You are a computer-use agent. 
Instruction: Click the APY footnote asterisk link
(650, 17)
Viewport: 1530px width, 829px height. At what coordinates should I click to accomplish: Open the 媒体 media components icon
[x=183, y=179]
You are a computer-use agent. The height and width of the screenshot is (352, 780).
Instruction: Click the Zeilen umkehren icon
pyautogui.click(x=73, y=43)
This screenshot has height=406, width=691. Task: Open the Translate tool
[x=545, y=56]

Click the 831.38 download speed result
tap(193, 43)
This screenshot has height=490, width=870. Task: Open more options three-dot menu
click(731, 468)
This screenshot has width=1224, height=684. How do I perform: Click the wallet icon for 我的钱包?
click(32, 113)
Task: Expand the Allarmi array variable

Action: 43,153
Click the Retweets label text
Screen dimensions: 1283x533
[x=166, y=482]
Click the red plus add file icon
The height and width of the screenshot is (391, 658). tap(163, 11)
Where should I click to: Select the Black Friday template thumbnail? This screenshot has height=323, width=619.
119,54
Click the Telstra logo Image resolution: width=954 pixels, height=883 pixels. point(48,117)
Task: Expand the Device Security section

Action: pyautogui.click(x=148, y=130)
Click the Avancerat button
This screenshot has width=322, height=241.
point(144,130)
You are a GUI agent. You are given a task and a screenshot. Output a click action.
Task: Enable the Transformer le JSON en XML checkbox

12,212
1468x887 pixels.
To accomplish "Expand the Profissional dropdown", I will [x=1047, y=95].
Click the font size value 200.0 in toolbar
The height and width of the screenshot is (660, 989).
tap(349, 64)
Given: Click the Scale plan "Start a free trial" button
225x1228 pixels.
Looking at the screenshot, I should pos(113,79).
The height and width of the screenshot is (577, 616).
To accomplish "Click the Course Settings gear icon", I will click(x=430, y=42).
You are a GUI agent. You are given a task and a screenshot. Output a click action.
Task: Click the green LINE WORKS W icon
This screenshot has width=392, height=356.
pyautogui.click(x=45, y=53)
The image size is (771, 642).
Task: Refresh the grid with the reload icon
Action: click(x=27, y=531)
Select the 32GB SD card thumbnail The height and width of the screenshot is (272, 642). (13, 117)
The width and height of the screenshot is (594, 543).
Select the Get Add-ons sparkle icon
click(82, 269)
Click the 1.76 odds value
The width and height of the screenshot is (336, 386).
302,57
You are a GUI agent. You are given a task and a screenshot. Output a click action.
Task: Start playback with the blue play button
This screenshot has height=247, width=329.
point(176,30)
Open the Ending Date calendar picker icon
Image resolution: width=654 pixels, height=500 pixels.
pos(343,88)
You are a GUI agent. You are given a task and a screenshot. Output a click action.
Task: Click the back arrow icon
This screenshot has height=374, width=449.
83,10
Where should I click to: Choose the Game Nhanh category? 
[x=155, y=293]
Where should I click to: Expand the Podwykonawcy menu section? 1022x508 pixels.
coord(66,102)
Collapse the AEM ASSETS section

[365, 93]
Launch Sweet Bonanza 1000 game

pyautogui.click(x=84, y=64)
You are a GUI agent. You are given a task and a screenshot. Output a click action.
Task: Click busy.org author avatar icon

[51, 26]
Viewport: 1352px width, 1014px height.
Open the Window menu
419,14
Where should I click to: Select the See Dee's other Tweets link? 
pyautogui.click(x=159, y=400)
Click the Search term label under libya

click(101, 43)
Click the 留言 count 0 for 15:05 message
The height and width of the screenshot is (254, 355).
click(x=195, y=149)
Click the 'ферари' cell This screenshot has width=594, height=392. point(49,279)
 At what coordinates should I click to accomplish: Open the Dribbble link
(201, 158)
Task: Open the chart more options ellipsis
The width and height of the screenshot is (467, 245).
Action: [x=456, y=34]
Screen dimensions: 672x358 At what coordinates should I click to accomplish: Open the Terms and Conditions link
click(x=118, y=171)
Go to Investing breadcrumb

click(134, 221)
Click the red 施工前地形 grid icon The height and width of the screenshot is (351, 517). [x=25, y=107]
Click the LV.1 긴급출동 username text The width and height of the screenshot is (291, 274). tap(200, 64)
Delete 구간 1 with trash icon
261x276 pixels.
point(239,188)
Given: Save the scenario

——

=== WORK TO BE COMPLETED ===
Nothing above should be left out; write out every record exactly.

=== RESULT OF THE TASK ===
You are a computer-use agent. 
Instruction: Click the APY footnote asterisk link
(650, 17)
Viewport: 1530px width, 829px height. At what coordinates should I click to accomplish: Open the 媒体 media components icon
[x=183, y=179]
You are a computer-use agent. The height and width of the screenshot is (352, 780).
Instruction: Click the Zeilen umkehren icon
pyautogui.click(x=73, y=43)
This screenshot has height=406, width=691. Task: Open the Translate tool
[x=545, y=56]

Click the 831.38 download speed result
tap(193, 43)
This screenshot has height=490, width=870. Task: Open more options three-dot menu
click(731, 468)
This screenshot has width=1224, height=684. How do I perform: Click the wallet icon for 我的钱包?
click(32, 113)
Task: Expand the Allarmi array variable

Action: 43,153
Click the Retweets label text
Screen dimensions: 1283x533
[x=166, y=482]
Click the red plus add file icon
The height and width of the screenshot is (391, 658). tap(163, 11)
Where should I click to: Select the Black Friday template thumbnail? This screenshot has height=323, width=619.
119,54
Click the Telstra logo Image resolution: width=954 pixels, height=883 pixels. point(48,117)
Task: Expand the Device Security section

Action: pyautogui.click(x=148, y=130)
Click the Avancerat button
This screenshot has width=322, height=241.
point(144,130)
You are a GUI agent. You are given a task and a screenshot. Output a click action.
Task: Enable the Transformer le JSON en XML checkbox

12,212
1468x887 pixels.
To accomplish "Expand the Profissional dropdown", I will [x=1047, y=95].
Click the font size value 200.0 in toolbar
The height and width of the screenshot is (660, 989).
tap(349, 64)
Given: Click the Scale plan "Start a free trial" button
225x1228 pixels.
Looking at the screenshot, I should pos(113,79).
The height and width of the screenshot is (577, 616).
To accomplish "Click the Course Settings gear icon", I will click(x=430, y=42).
You are a GUI agent. You are given a task and a screenshot. Output a click action.
Task: Click the green LINE WORKS W icon
This screenshot has width=392, height=356.
pyautogui.click(x=45, y=53)
The image size is (771, 642).
Task: Refresh the grid with the reload icon
Action: click(x=27, y=531)
Select the 32GB SD card thumbnail The height and width of the screenshot is (272, 642). (13, 117)
The width and height of the screenshot is (594, 543).
Select the Get Add-ons sparkle icon
click(82, 269)
Click the 1.76 odds value
The width and height of the screenshot is (336, 386).
302,57
You are a GUI agent. You are given a task and a screenshot. Output a click action.
Task: Start playback with the blue play button
This screenshot has height=247, width=329.
point(176,30)
Open the Ending Date calendar picker icon
Image resolution: width=654 pixels, height=500 pixels.
pos(343,88)
You are a GUI agent. You are given a task and a screenshot. Output a click action.
Task: Click the back arrow icon
This screenshot has height=374, width=449.
83,10
Where should I click to: Choose the Game Nhanh category? 
[x=155, y=293]
Where should I click to: Expand the Podwykonawcy menu section? 1022x508 pixels.
coord(66,102)
Collapse the AEM ASSETS section

[365, 93]
Launch Sweet Bonanza 1000 game

pyautogui.click(x=84, y=64)
You are a GUI agent. You are given a task and a screenshot. Output a click action.
Task: Click busy.org author avatar icon

[51, 26]
Viewport: 1352px width, 1014px height.
Open the Window menu
419,14
Where should I click to: Select the See Dee's other Tweets link? 
pyautogui.click(x=159, y=400)
Click the Search term label under libya

click(101, 43)
Click the 留言 count 0 for 15:05 message
The height and width of the screenshot is (254, 355).
click(x=195, y=149)
Click the 'ферари' cell This screenshot has width=594, height=392. point(49,279)
 At what coordinates should I click to accomplish: Open the Dribbble link
(201, 158)
Task: Open the chart more options ellipsis
The width and height of the screenshot is (467, 245).
Action: [x=456, y=34]
Screen dimensions: 672x358 At what coordinates should I click to accomplish: Open the Terms and Conditions link
click(x=118, y=171)
Go to Investing breadcrumb

click(134, 221)
Click the red 施工前地形 grid icon The height and width of the screenshot is (351, 517). [x=25, y=107]
Click the LV.1 긴급출동 username text The width and height of the screenshot is (291, 274). tap(200, 64)
Delete 구간 1 with trash icon
261x276 pixels.
point(239,188)
Given: Save the scenario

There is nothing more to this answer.